Sericaia 1 - Euro 0

Sim, eu sei. Estão vocês a pensar: esta outra vez a escrever sobre futebol? Não tinham mais ninguém para fazer o papel-da-gaja-que-não-pesca-nada-disto-mas-consegue-escrever-dois-mil-caracteres-semanais-a-dizer-que-não-pesca-nada-disto? Pois parece que não. A outra hipótese, para a qual aliás me inclino (a ponto de quase perder o equilíbrio) é de que isto sucede só para me prejudicar. Isto, a coluna, mas isto o Euro também. Ainda pensei que era suposto escrever só enquanto Portugal está em jogo, mas informaram-me, com um sorriso malvado, que é durante todo o certame. Portanto, habituem-se, que é o que eu estou a tentar fazer.

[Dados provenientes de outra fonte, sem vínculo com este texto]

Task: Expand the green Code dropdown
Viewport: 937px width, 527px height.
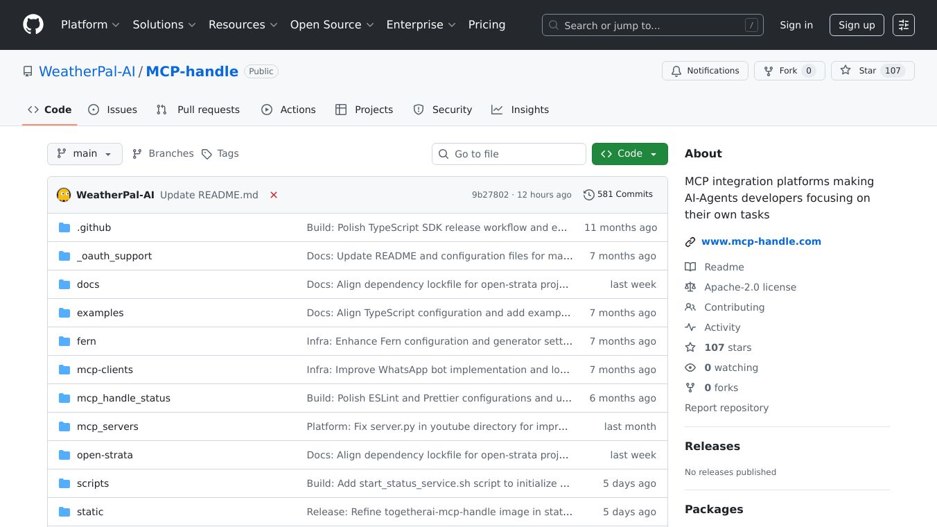Action: (629, 154)
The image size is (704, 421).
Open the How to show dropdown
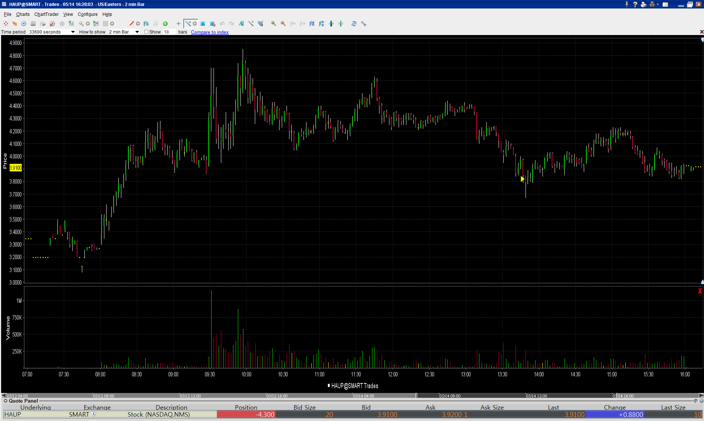137,32
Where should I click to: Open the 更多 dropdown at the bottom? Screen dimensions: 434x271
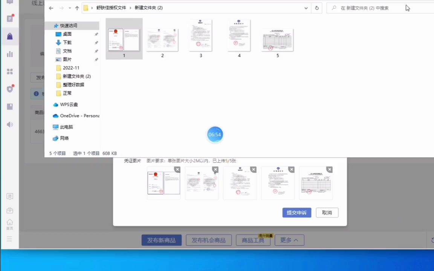[289, 240]
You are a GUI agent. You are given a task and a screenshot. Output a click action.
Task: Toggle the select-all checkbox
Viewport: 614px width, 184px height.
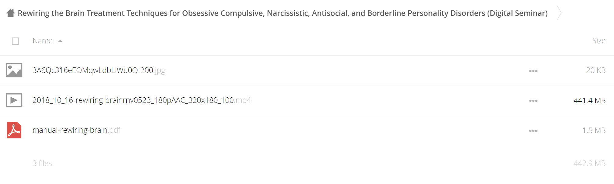point(15,41)
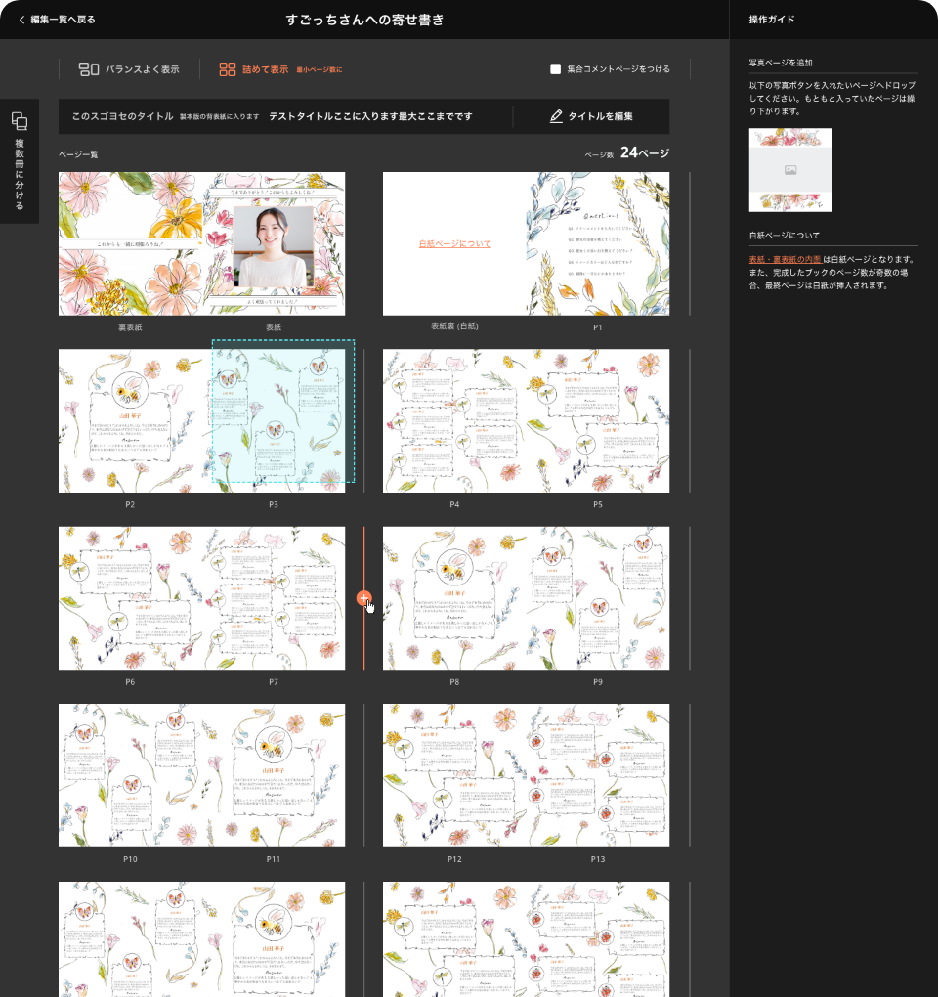Screen dimensions: 938x997
Task: Click the 複数冊に分ける sidebar icon
Action: pos(20,121)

Ora não tendo visto um único jogo, não sabendo quem integra os grupos, não conhecendo os favoritos e nem sequer podendo opinar sobre a estética dos jogadores, resta-me falar sobre coisas sérias. Como por exemplo os ovos com espargos bravos mais a entremeada grelhada em vinagrete e a massada de perca que tinha à frente quando estava a dar, creio, o Rússia-República Checa. Compreensivelmente, só me dei conta da identidade das equipas quando a pessoa que me estava a servir tais delícias, e que é também o dono do estabelecimento - o restaurante Olivença, em Ponte-de-Sor - onde as degustava, me informou. Fiquei com a ideia de que a Rússia ganhara, mas assim vagamente, porque estava a tentar perceber quando chegaram as sobremesas, capitaneadas por uma magnífica sericaia (a melhor que já comi na minha já, hélas, longa vida), coadjuvada por um doce de castanha absolutamente imperdível, e varreu-se-me qualquer vestígio de sentido do dever. Ainda assim, reparei num teledisco da Marinha portuguesa que põe qualquer caricatura dos humoristas portugueses num chinelo. Espero que aquilo passe nos canais normais, porque não tenho nem tenciono ter Sport TV e aprecio de chorar a rir.

E o jogo da dita "nossa selecção", perguntais vós. Pois também não vi. Mas ouvi um bocadinho, a caminho de uma festa de anos em Leça (sim, sou muito viajada). Dá-me ideia que perdemos (é na primeira pessoa do plural, não é?). Depois ouvi o Paulo Bento a explicar que sucede sempre jogarmos bem e perdermos. Não percebi, mas eu não percebo nada de futebol.